There is a tradition that these images depict Marie-Antoinette, and some historians have even claimed that they were circulated to publicize her shameful extravagance in the face of a very real military and economic threat.

While the queen clearly had no objection to wearing elaborate confections on her head, and these may have included ships, there is absolutely no evidence to support either the identification or the interpretation. On the contrary, ship hats formed part of a much wider expression of French support for the American cause. They were worn by many women, if only for a short period of time. Some may have questioned their taste, but in political terms they were perceived as being patriotically anti-British rather than problematically extravagant or anti-monarchist.

France’s fascination with America transcended fleeting fashion to have far-reaching consequences for both countries. Not only did the success of the American Revolution encourage the French people to throw off their own yoke of arbitrary power, but the debt the French government incurred in support of the American cause destabilized the economy to the point that this second revolution was unavoidable.

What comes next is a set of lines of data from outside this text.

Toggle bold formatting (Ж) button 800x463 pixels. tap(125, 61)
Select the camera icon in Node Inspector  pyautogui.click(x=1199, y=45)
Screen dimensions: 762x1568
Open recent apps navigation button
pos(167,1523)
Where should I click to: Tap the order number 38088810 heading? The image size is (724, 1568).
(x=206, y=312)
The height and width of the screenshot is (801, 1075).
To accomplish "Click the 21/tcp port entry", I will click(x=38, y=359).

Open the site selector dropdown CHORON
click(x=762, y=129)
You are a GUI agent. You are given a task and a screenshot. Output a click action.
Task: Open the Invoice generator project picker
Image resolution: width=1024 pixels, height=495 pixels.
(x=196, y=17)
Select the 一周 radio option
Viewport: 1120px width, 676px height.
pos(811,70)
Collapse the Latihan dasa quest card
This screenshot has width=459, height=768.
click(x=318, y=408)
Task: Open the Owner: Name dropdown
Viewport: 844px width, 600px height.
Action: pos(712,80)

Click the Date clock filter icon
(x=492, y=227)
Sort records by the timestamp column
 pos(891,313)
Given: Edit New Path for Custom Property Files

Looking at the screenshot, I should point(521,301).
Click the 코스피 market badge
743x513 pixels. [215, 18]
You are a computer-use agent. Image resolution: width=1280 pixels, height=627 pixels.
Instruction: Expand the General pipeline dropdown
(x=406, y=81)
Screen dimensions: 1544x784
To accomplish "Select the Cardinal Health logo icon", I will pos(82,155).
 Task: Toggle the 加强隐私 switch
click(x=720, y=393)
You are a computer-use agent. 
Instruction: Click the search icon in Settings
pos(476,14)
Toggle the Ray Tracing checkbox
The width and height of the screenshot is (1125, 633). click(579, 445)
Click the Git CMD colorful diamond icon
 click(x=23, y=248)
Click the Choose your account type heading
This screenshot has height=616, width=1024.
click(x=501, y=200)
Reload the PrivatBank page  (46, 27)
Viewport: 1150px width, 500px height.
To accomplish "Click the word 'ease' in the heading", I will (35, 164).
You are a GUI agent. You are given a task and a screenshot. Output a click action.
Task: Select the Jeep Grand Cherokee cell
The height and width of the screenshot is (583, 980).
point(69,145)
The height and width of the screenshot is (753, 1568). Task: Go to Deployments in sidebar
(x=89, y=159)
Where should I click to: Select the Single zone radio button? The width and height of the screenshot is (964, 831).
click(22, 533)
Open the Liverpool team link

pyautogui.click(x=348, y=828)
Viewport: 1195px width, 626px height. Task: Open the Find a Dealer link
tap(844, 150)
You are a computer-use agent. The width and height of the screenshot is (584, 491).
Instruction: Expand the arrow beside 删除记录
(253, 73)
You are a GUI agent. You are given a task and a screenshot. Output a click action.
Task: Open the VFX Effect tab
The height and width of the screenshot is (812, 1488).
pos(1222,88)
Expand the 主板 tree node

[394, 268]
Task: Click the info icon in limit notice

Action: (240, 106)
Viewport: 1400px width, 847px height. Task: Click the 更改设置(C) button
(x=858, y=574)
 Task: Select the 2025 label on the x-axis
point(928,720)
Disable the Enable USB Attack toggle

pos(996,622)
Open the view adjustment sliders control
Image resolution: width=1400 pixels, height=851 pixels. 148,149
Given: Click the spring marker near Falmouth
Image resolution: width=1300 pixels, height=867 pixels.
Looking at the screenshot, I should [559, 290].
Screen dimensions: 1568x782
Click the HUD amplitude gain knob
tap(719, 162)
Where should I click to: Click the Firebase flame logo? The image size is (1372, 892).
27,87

The French Revolution forever colored our view of the politics and propriety of wearing ships as hats. It wasn’t until after 1789 that the coiffure à la Belle Poule was added to the list of Marie-Antoinette’s transgressions, in heavily fictionalized memoirs of the ancien régime. Thus, the all-American, pro-democracy style was transformed into the sartorial equivalent of “let them eat cake”—another apocryphal but persistent piece of misinformation about the queen, which has persisted precisely because it so perfectly fits our received notions of her selfishness and naiveté.